> _Prompt_: Count the lines in the entries below that contain the string "size". Case counts, and your reply should be only the number.

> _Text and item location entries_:
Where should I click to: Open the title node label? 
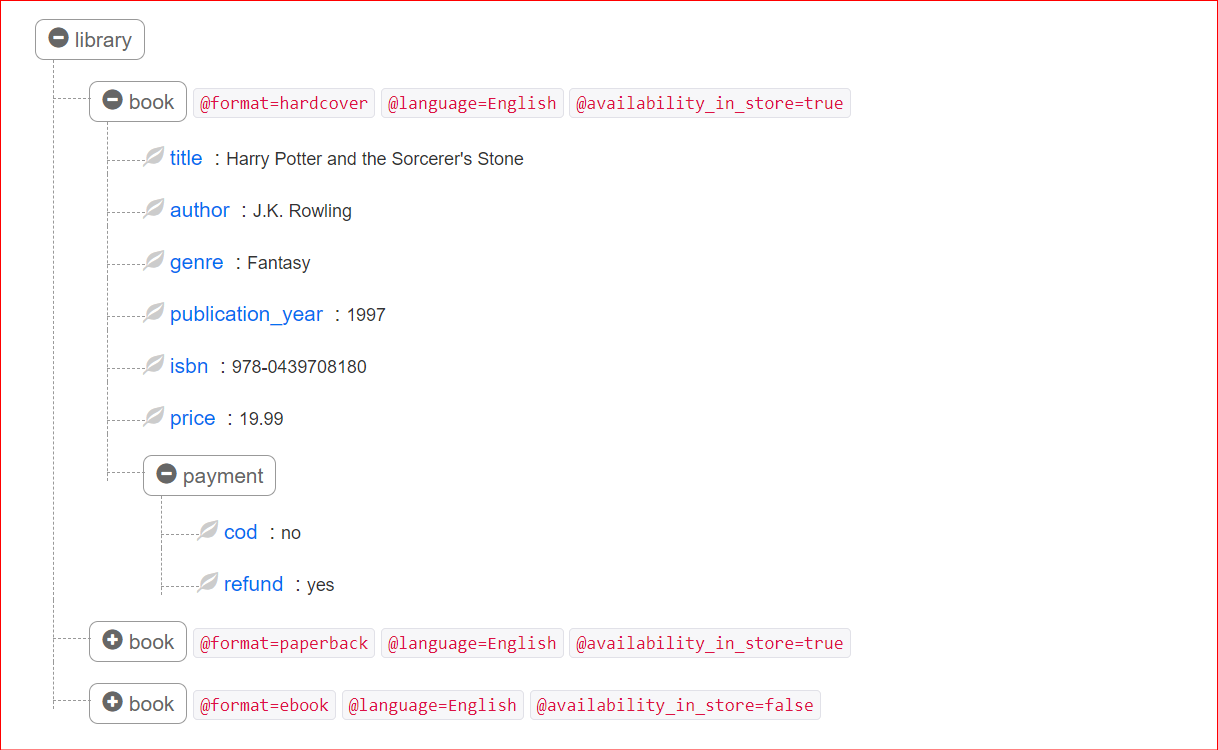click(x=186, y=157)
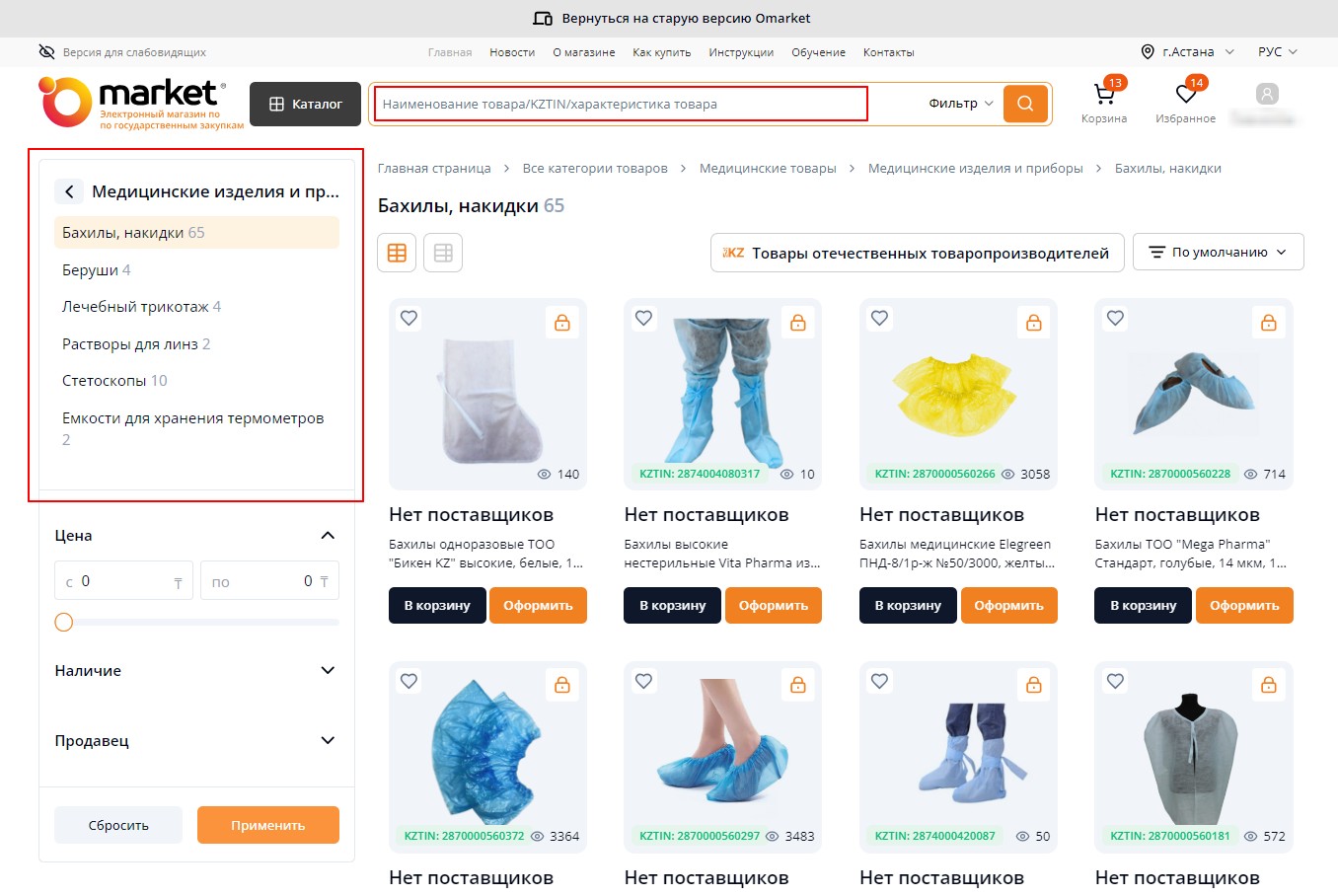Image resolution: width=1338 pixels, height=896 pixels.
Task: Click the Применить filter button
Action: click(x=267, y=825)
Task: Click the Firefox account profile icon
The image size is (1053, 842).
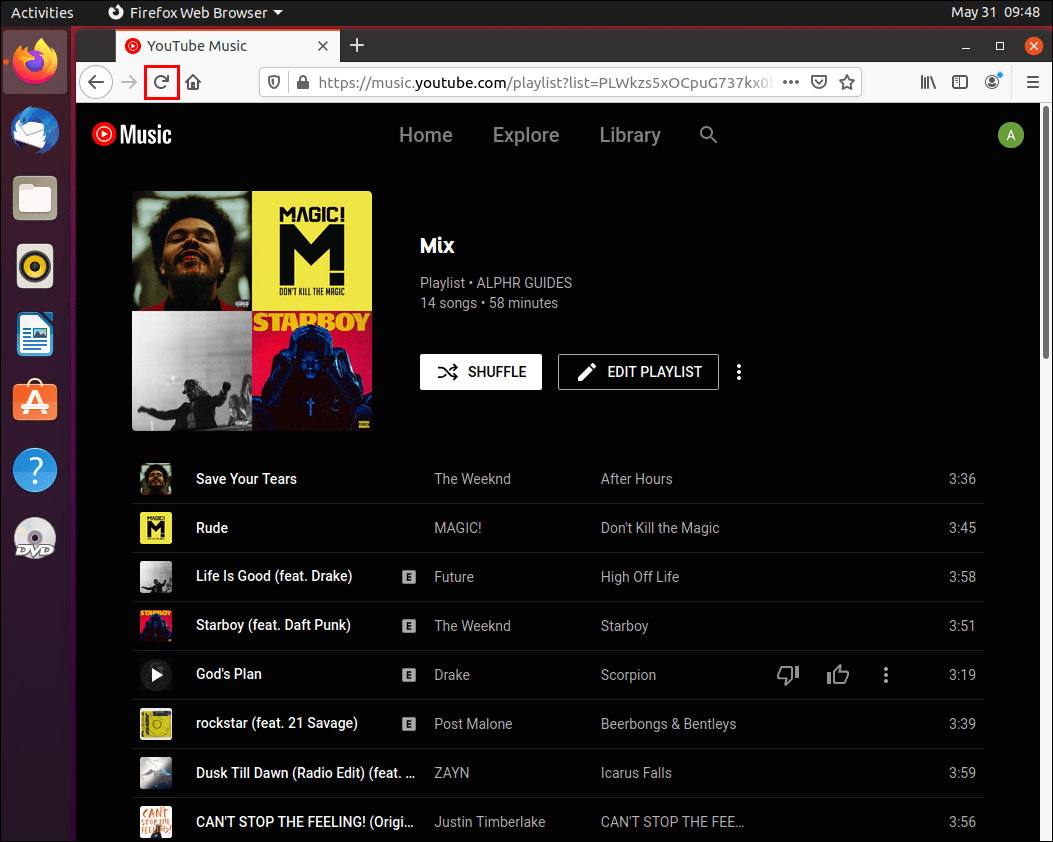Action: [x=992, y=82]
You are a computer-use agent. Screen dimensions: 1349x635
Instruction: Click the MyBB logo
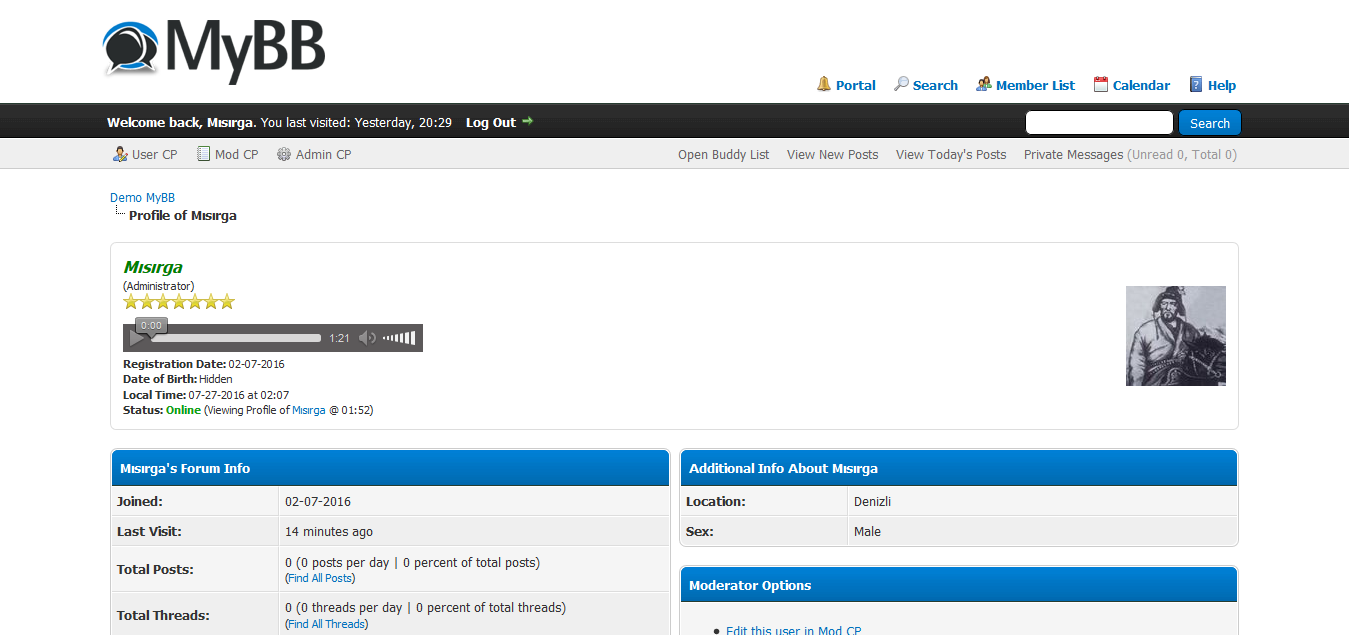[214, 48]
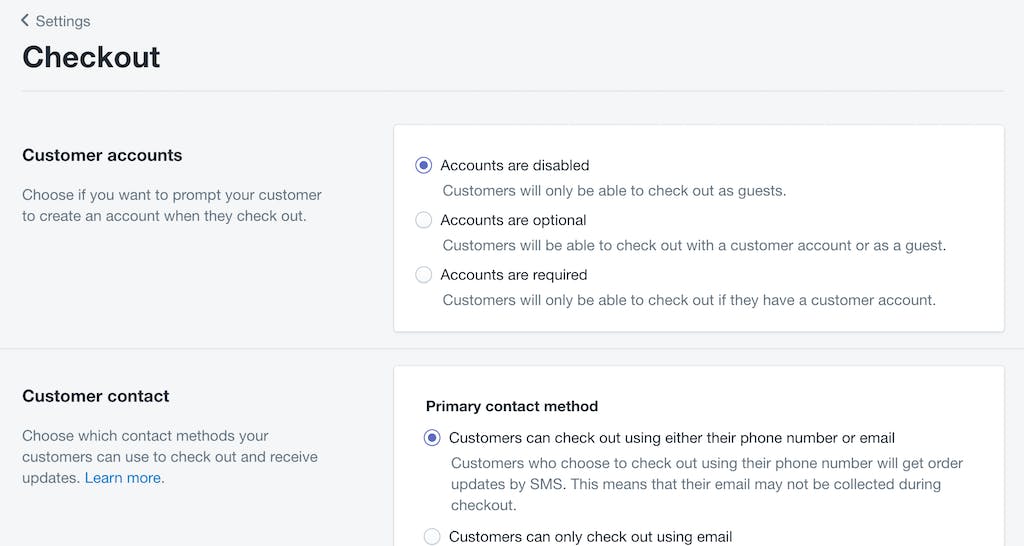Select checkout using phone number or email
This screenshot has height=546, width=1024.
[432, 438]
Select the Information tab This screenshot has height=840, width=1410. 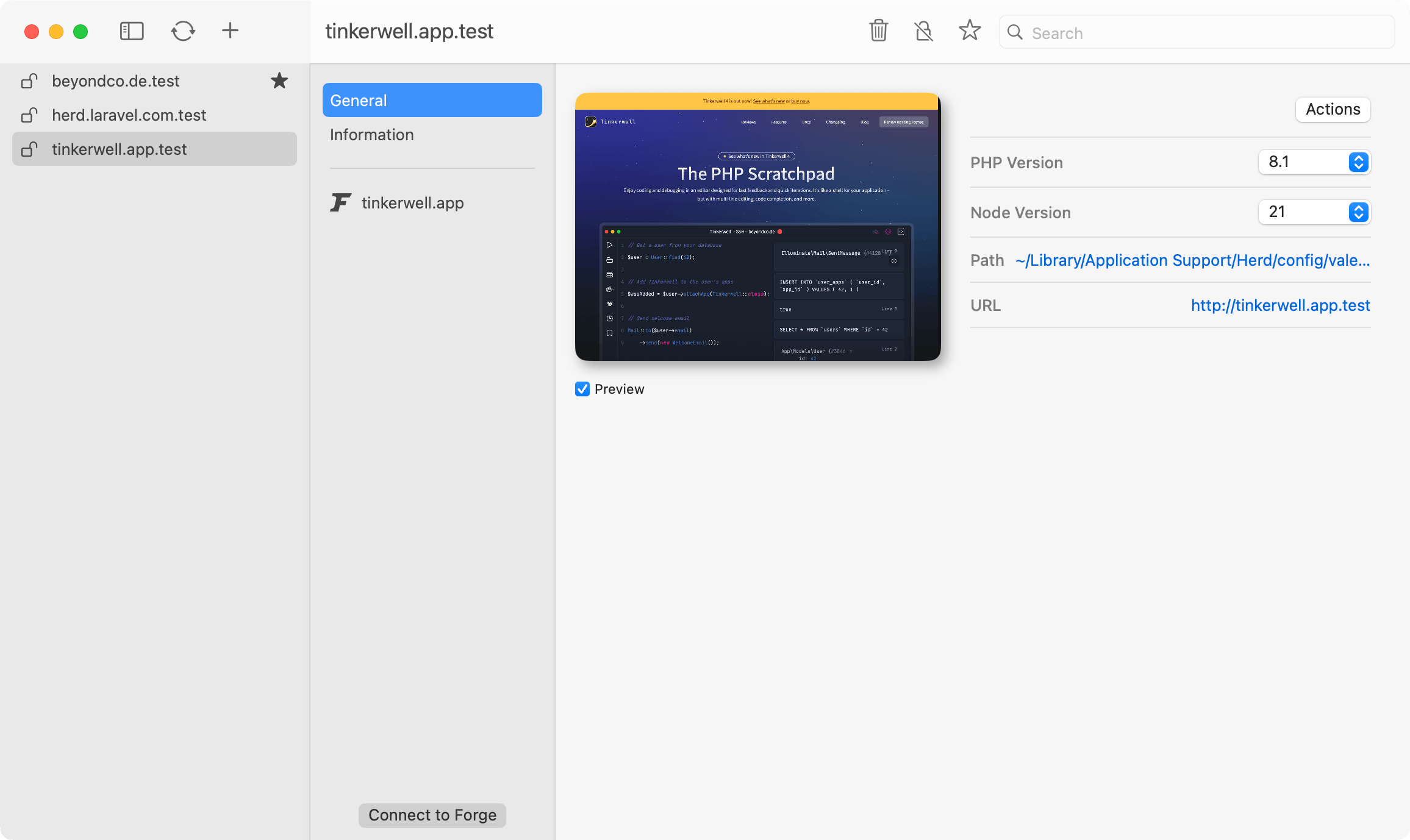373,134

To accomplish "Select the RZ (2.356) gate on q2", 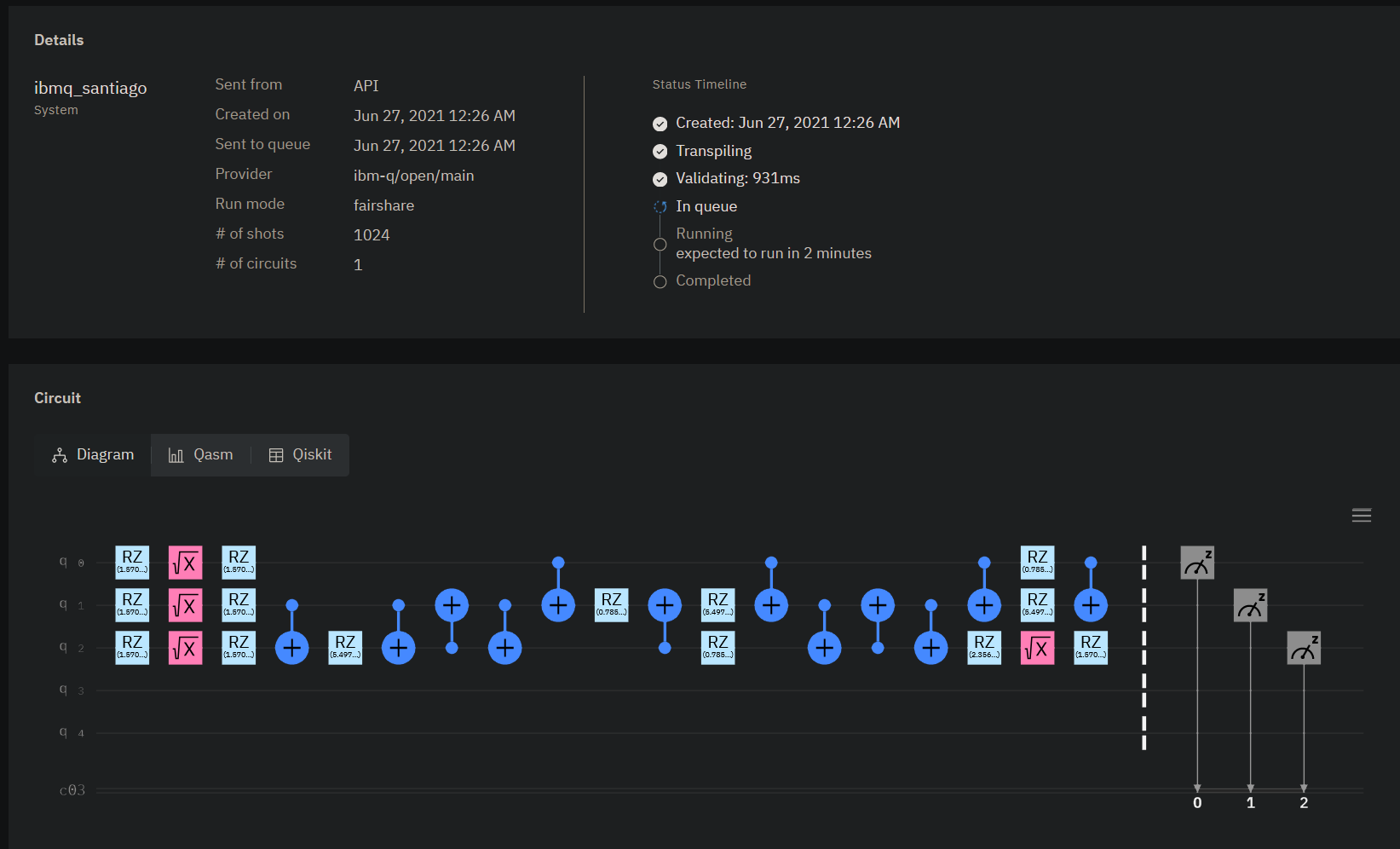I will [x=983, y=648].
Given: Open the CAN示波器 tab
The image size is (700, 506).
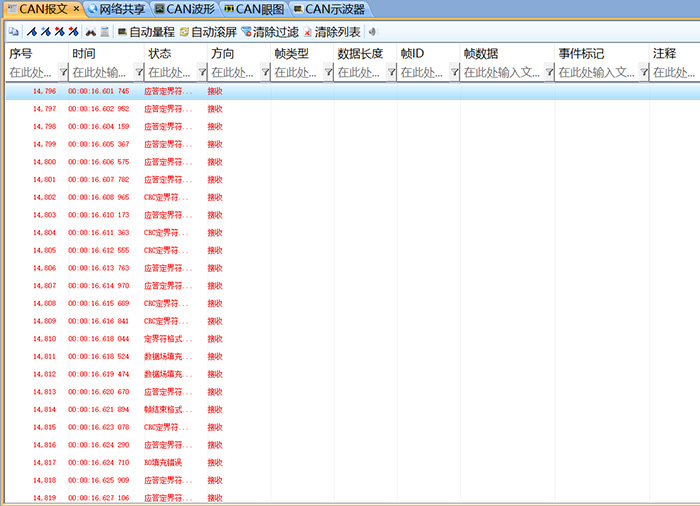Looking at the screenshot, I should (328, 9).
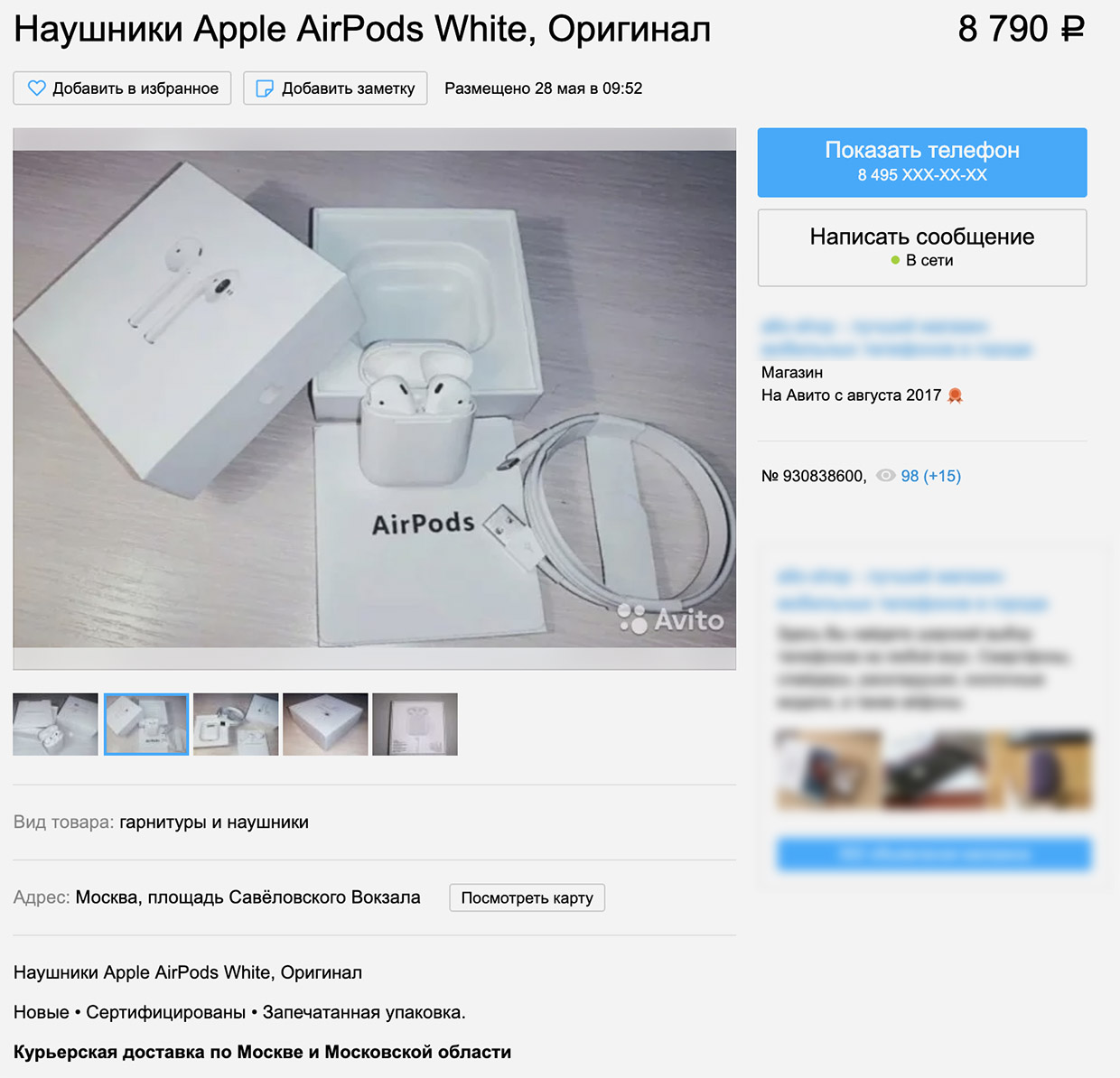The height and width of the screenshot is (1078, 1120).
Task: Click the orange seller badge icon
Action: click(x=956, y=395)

> _Reply_: 2